[Entries on where items appear]
--*--

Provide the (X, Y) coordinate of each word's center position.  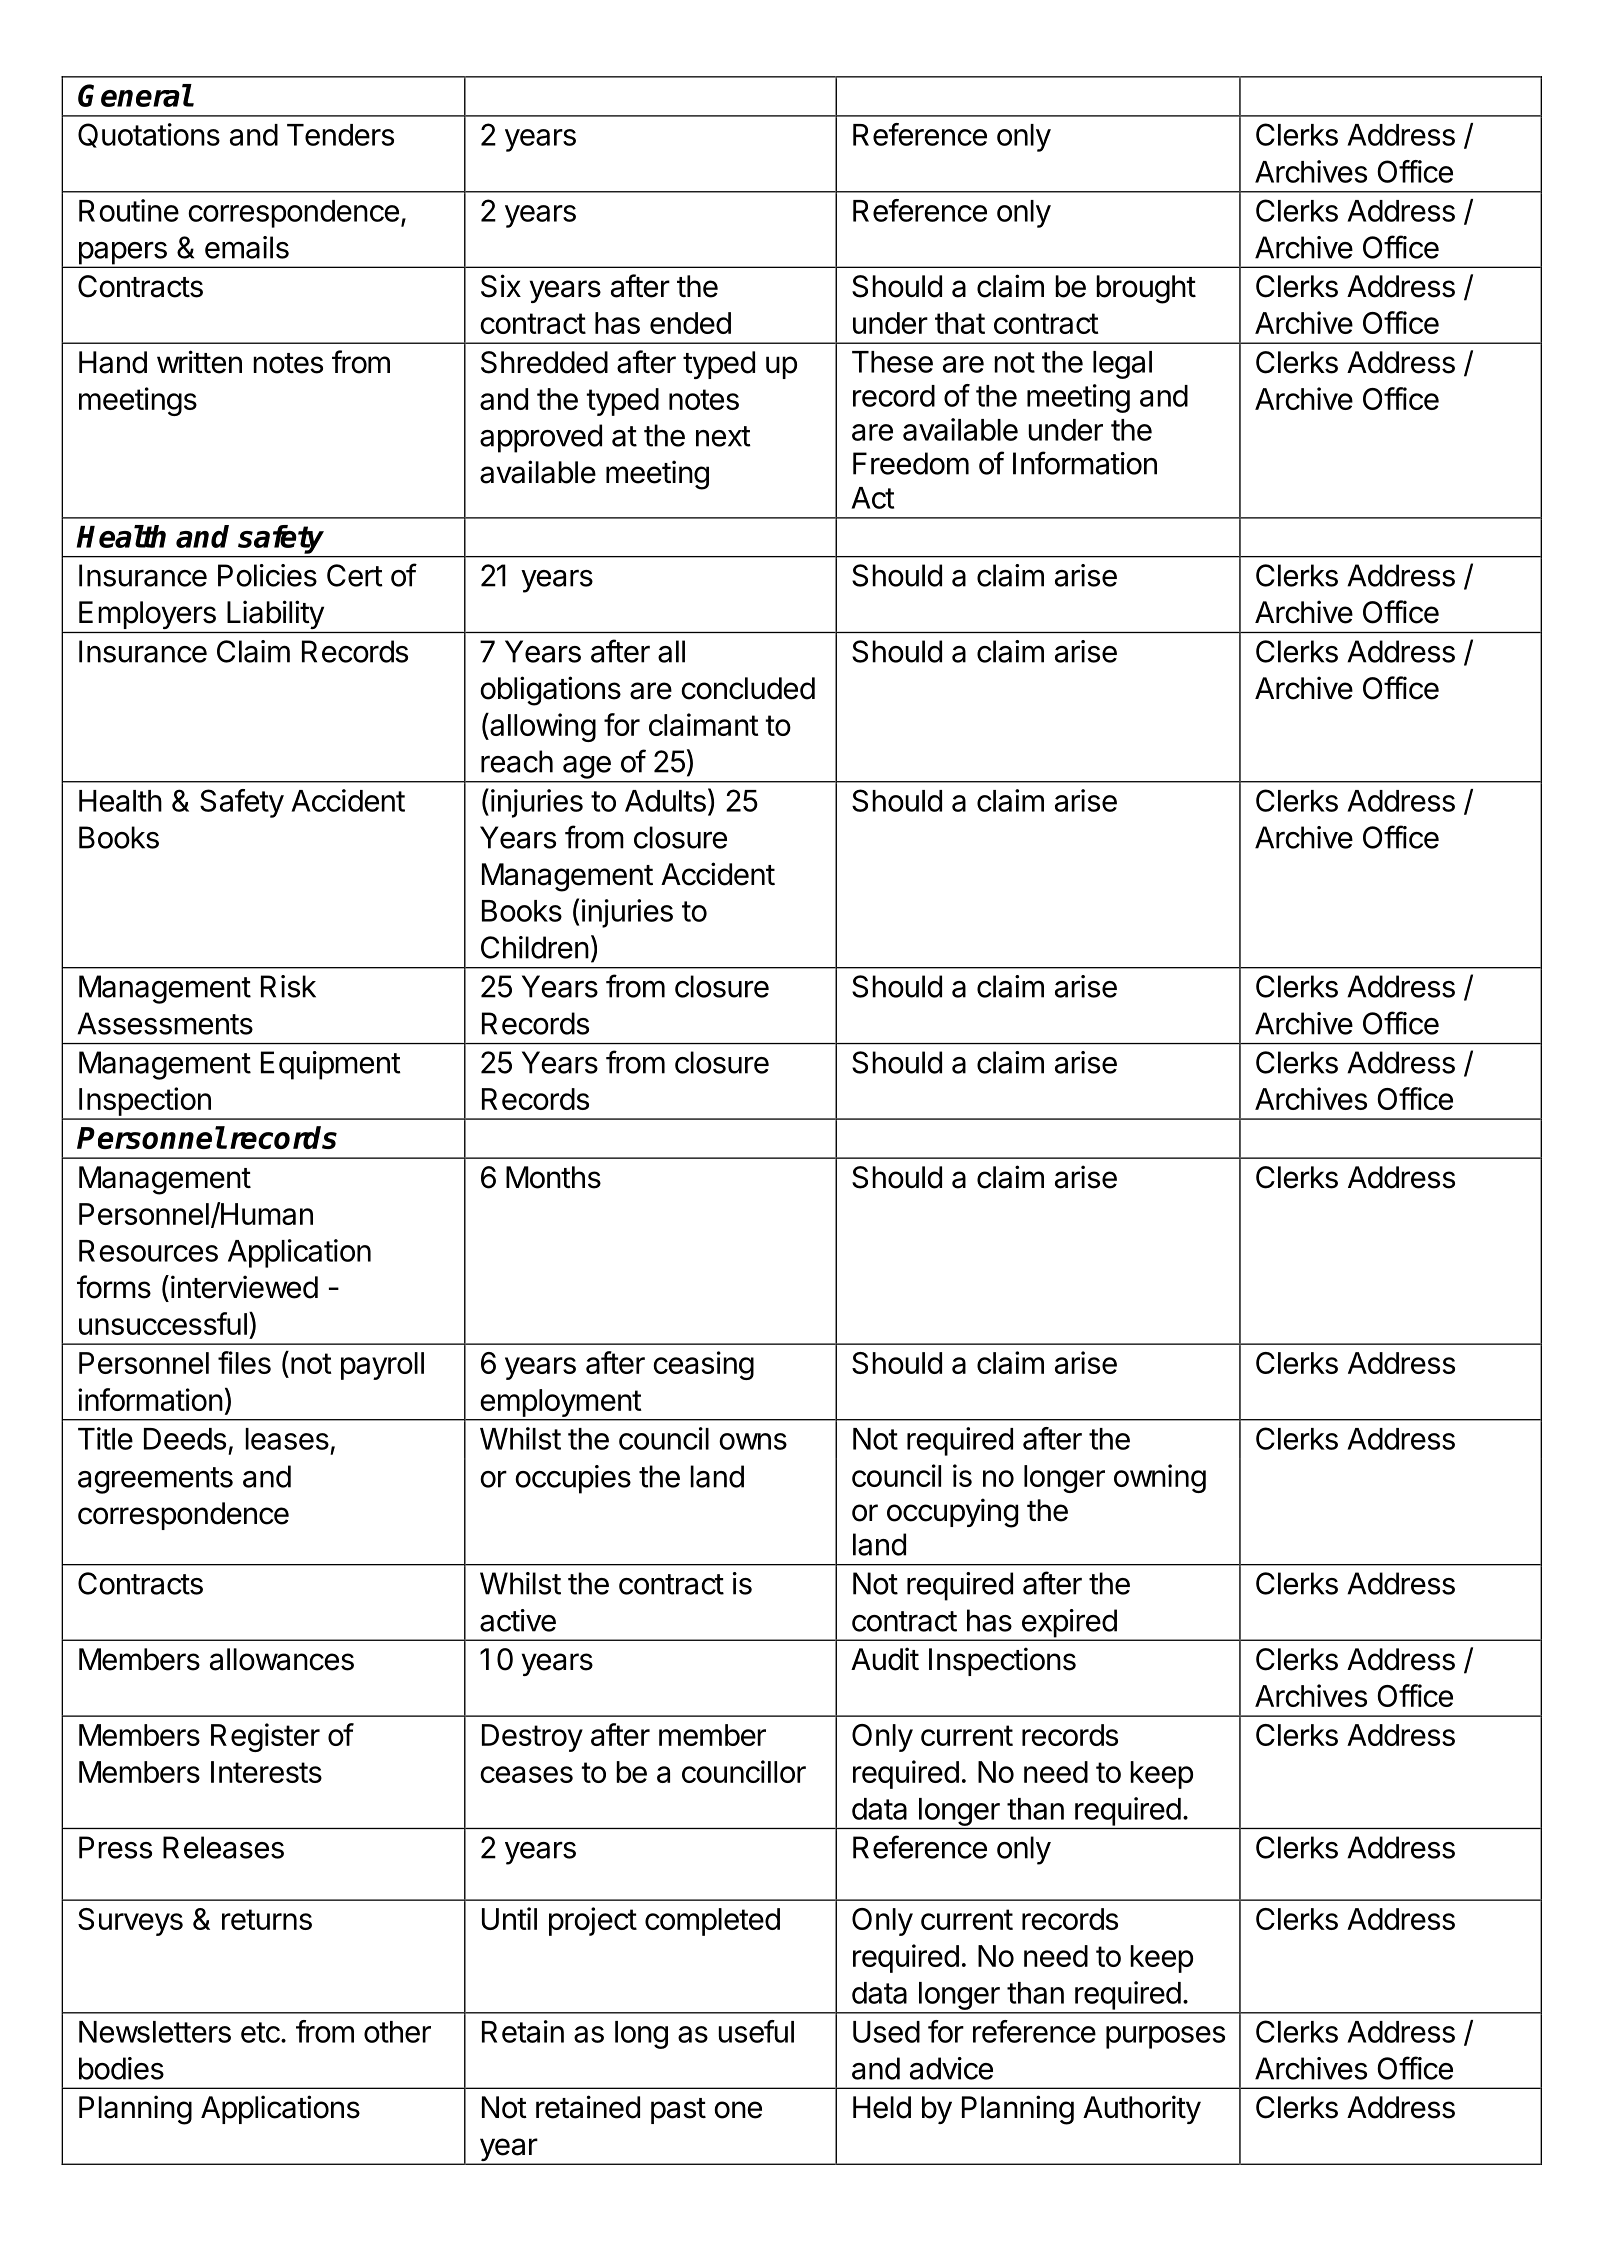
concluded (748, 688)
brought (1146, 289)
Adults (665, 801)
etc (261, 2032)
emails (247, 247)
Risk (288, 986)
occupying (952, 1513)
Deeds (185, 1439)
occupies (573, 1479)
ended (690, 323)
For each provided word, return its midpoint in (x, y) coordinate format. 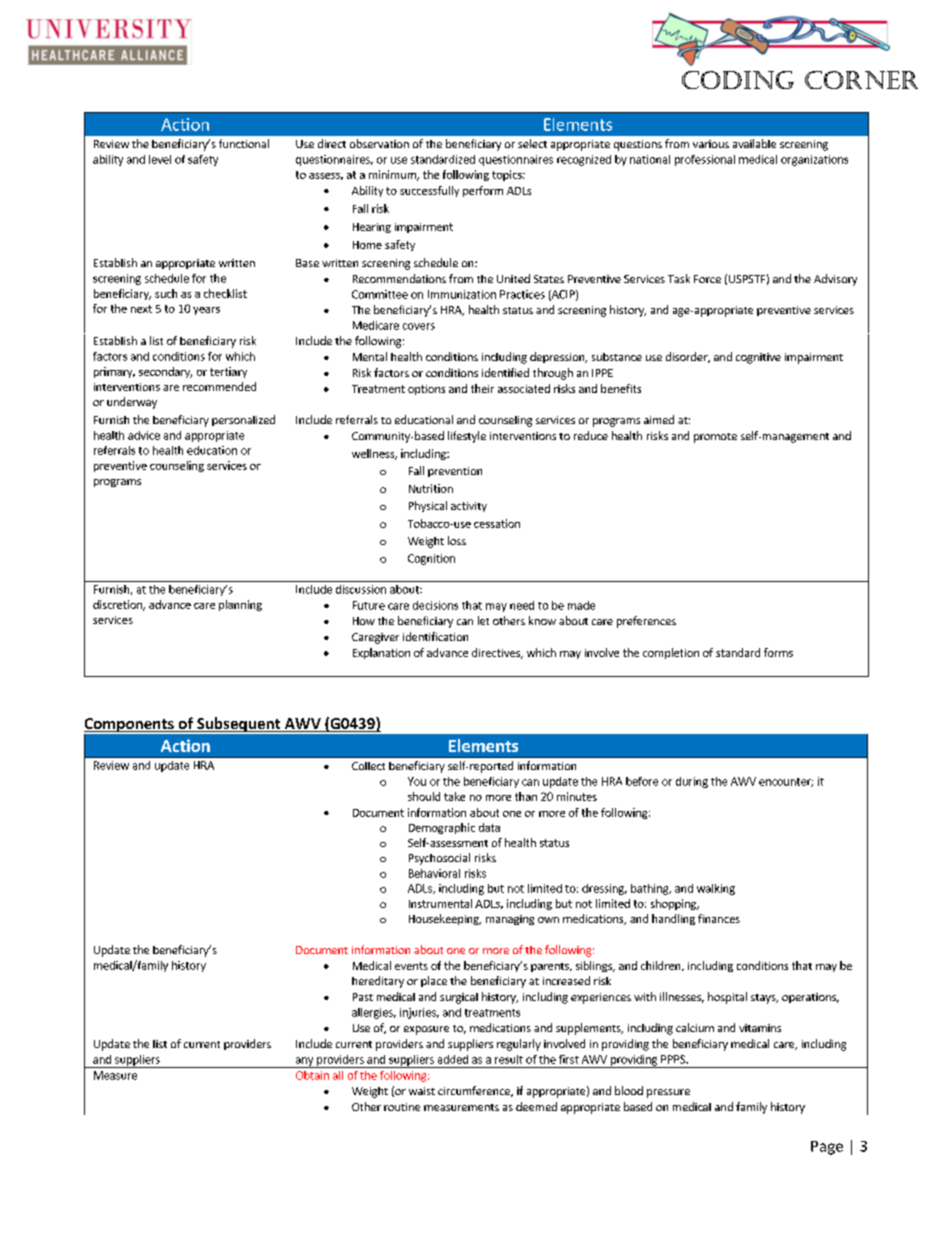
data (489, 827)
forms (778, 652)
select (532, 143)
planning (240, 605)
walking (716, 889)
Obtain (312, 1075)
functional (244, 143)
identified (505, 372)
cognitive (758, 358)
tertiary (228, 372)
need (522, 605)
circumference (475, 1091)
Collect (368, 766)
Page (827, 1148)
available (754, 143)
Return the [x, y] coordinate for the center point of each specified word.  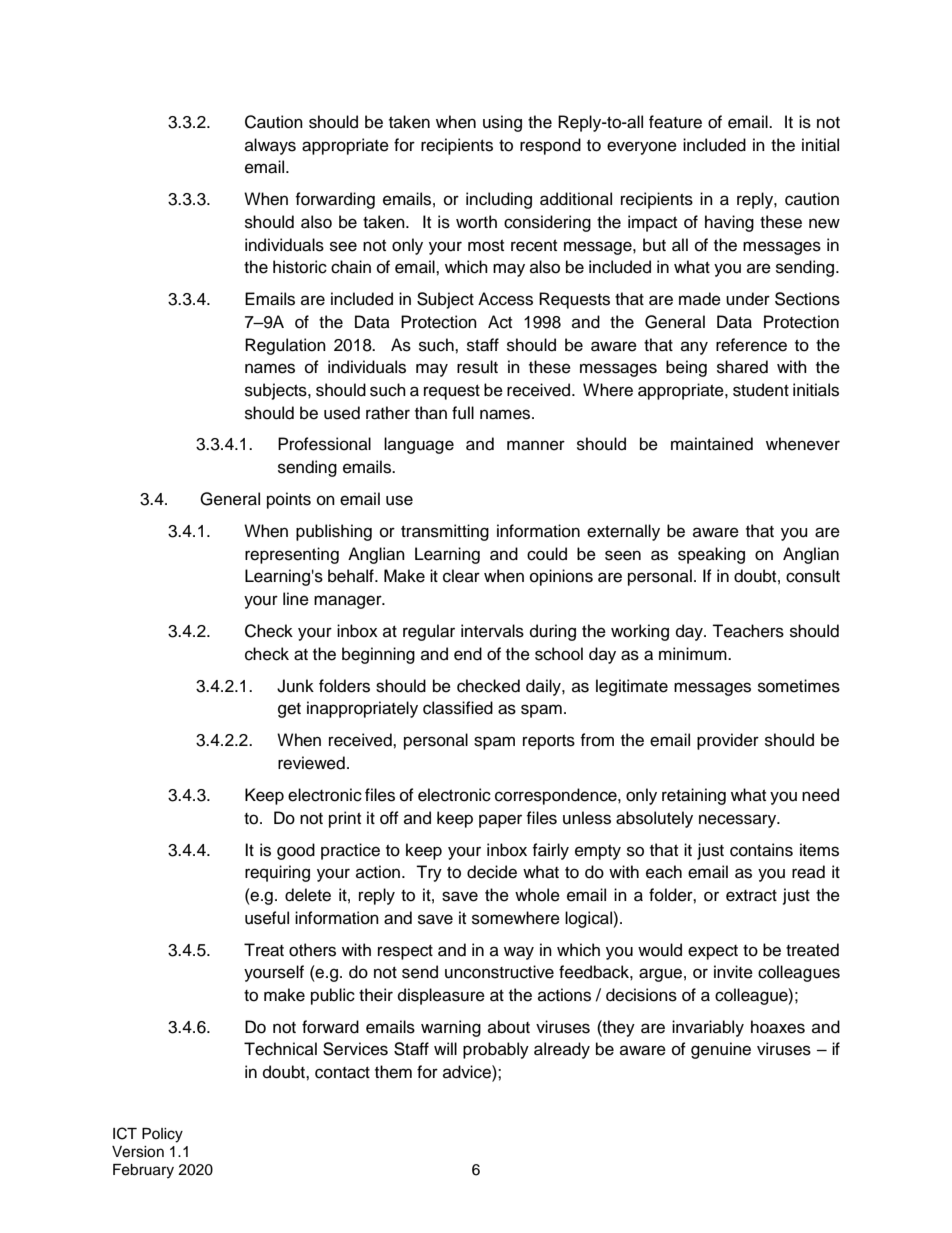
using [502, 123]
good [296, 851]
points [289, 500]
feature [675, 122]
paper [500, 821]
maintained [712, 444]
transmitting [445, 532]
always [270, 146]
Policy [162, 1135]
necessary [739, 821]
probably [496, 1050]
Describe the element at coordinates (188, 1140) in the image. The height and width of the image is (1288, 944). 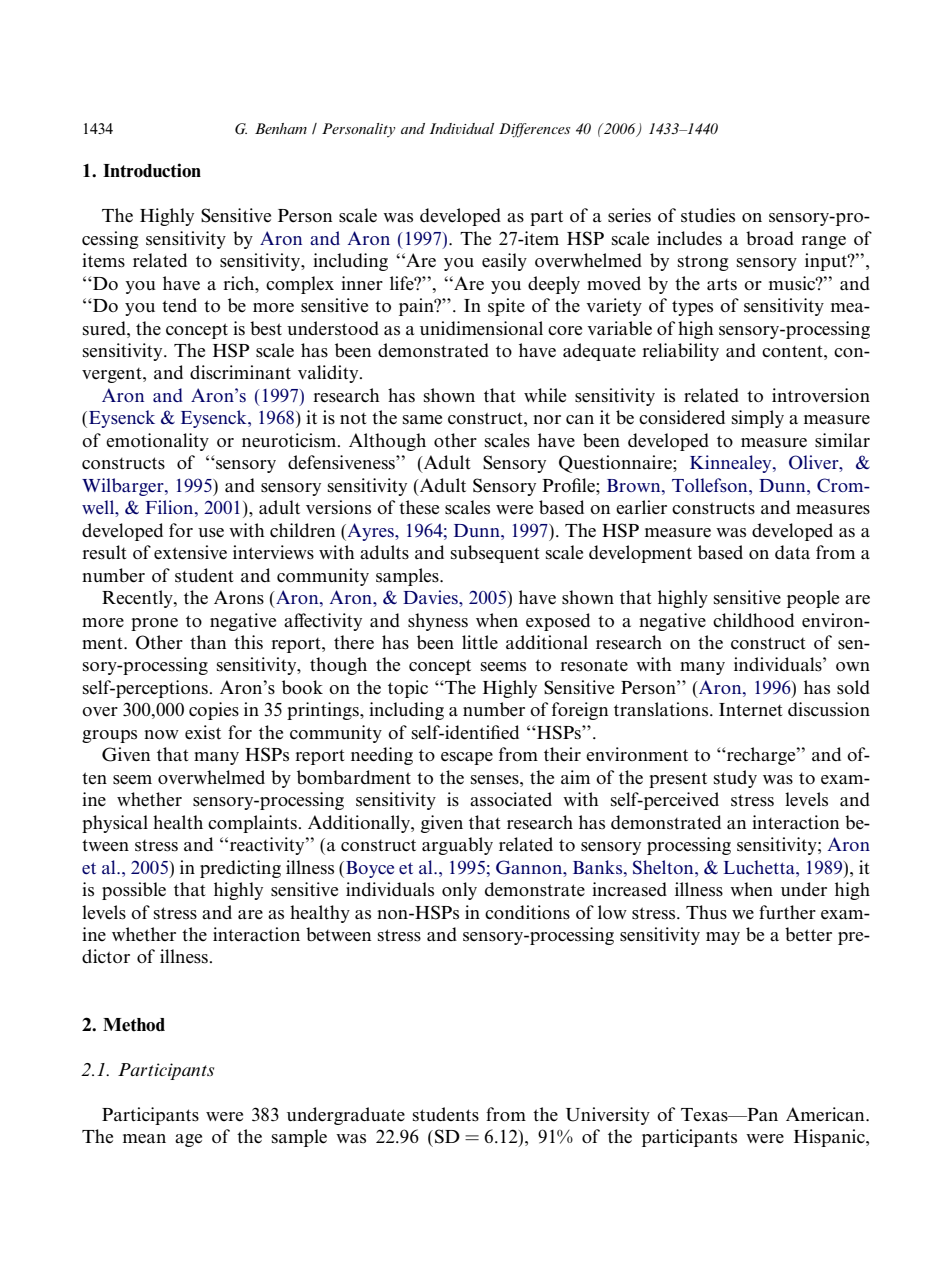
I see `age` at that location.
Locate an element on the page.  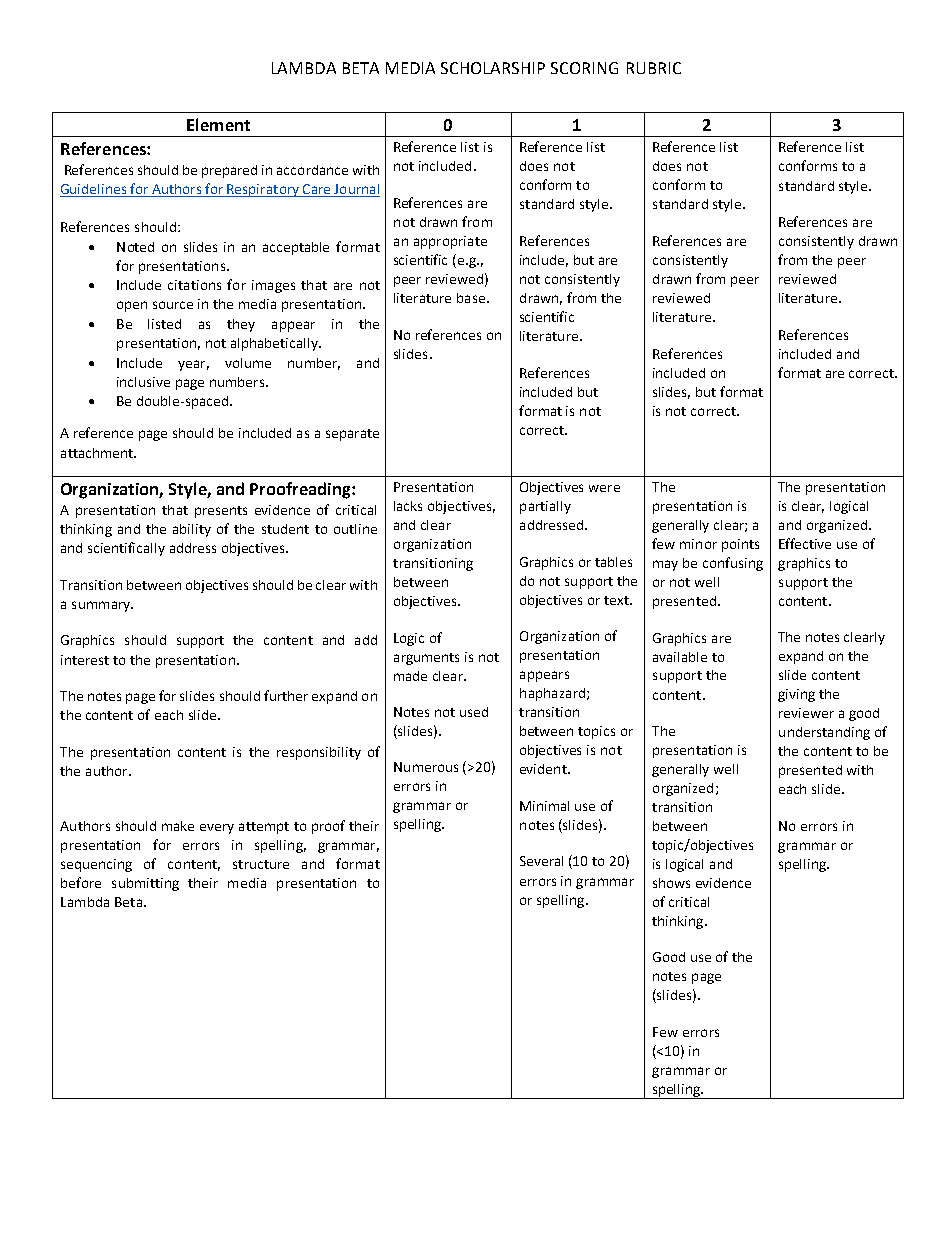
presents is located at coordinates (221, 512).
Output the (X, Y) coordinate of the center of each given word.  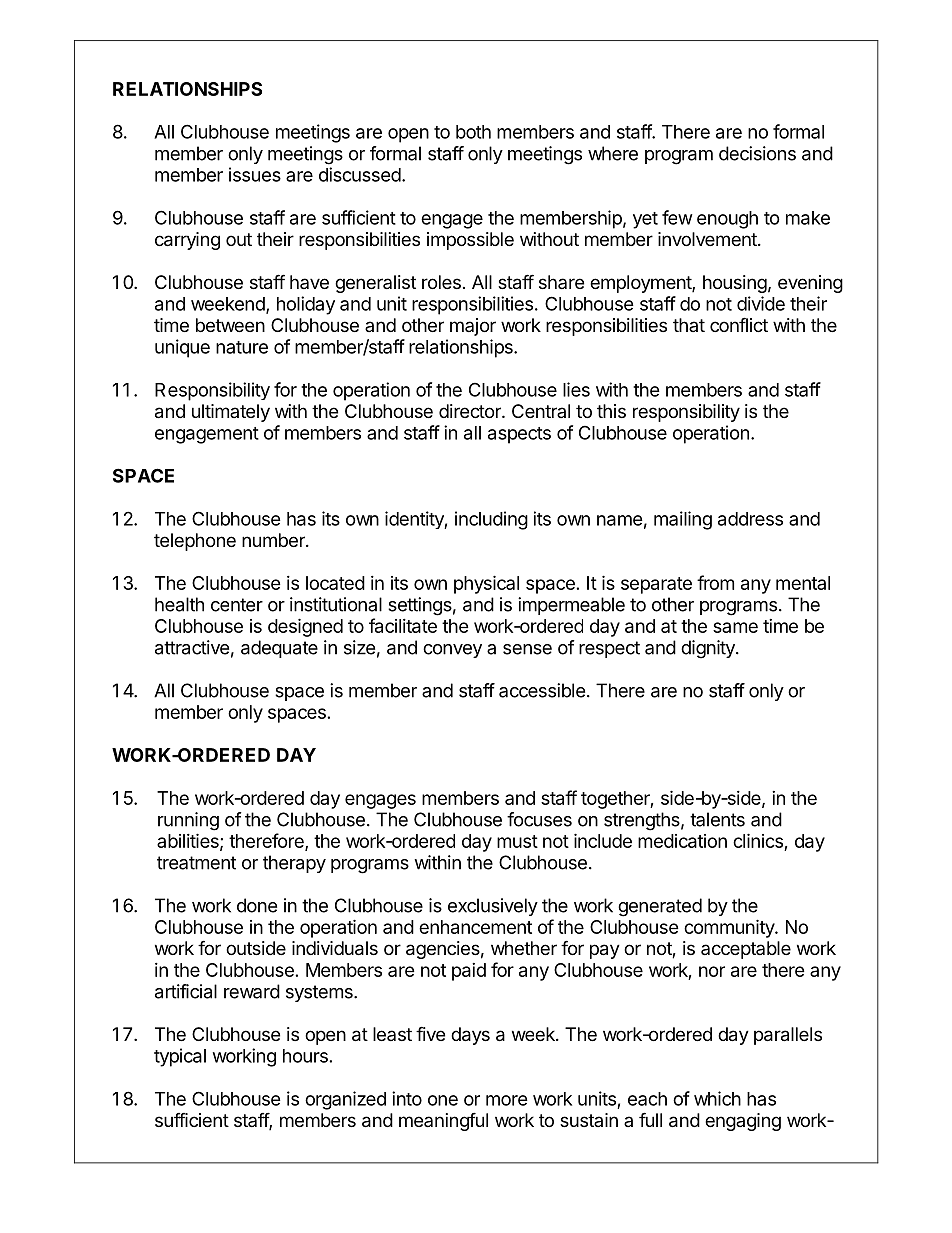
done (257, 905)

--*--

Can you repeat all of the data above word for word, leaving out the pictures?

Provide the (X, Y) coordinate of each word's center position.  
concluded (748, 688)
brought (1146, 289)
Adults (665, 801)
etc (261, 2032)
emails (247, 247)
Risk (288, 986)
occupying (952, 1513)
Deeds (185, 1439)
occupies (573, 1479)
ended (690, 323)
For each provided word, return its midpoint in (x, y) coordinate format. 
data (489, 827)
forms (778, 652)
select (532, 143)
planning (240, 605)
walking (716, 889)
Obtain (312, 1075)
functional (244, 143)
identified (505, 372)
cognitive (758, 358)
tertiary (228, 372)
need (522, 605)
circumference (475, 1091)
Collect (368, 766)
Page (827, 1148)
available (754, 143)
Return the [x, y] coordinate for the center point of each specified word.  
using [502, 123]
good [296, 851]
points [289, 500]
feature [675, 122]
paper [500, 821]
maintained [712, 444]
transmitting [445, 532]
always [270, 146]
Policy [162, 1135]
necessary [739, 821]
probably [496, 1050]
Describe the element at coordinates (188, 1140) in the image. The height and width of the image is (1288, 944). 
I see `age` at that location.
Locate an element on the page.  
presents is located at coordinates (221, 512).
Output the (X, Y) coordinate of the center of each given word.  
done (257, 905)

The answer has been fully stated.